Happy Pride Month, Active Players!


Happy Pride Month, Active Players!

Happy Pride Month, Active Players!

 Queer representation in the gaming community has always been significant, and in a lot of ways, this seems natural. Like people who are LGBTQ+, people who game feel that they are just outside of society’s “accepted” view (though to our credit this is changing), and gamers find community together through FLGS, online communities, and conventions. And of course, manymany people who game also identify as LGBTQ+, and the combination of these two communities means a safe space for people to be who they are without fear or intimidation. Both communities talk greatly about chosen families, and that really speaks to the depth of love and acceptance we find together. Naturally, with more and more LGBTQ+ individuals not only playing games but making games, we’ve seen an encouraging increase in representation within the games we play.

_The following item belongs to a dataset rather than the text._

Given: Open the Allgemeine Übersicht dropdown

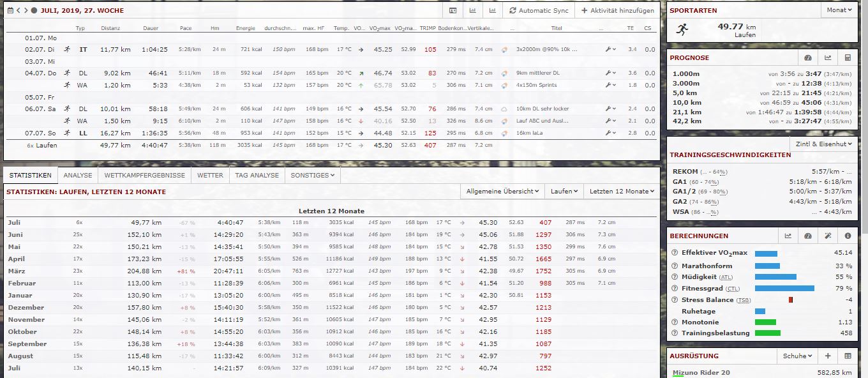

RPGs have really been leading the way, with both player characters and NPCs providing a much-needed amount of diversity. Here you can find a list of 50 LGBTQ+ characters in Pathfinder. I recently finished DMing Waterdeep: Dragon Heist and the scripted NPC characters included a gender-neutral elf, a same-sex genasi couple (male in the book, changed to female in my campaign to include more female representation as well), and a trans drow. Both homebrew and official campaigns are becoming more and more inclusive, and as they should be. We’ve got worlds with magic, spaceships, shapeshifters, and fey. It’s not like you can say a queer character would be “unrealistic”. The question that seems to be on people’s minds is “Why not? If being cishet isn’t integral to this character’s story, why not write them as something else?” And in that way we are seeing a wonderful increase in both flat and round characters (“flat” meaning just-here-to-drop-a-quest-and-then-I’m-out, “round” meaning dynamic characters with growth and character arcs) that are just as representative and diverse as the world we live in. 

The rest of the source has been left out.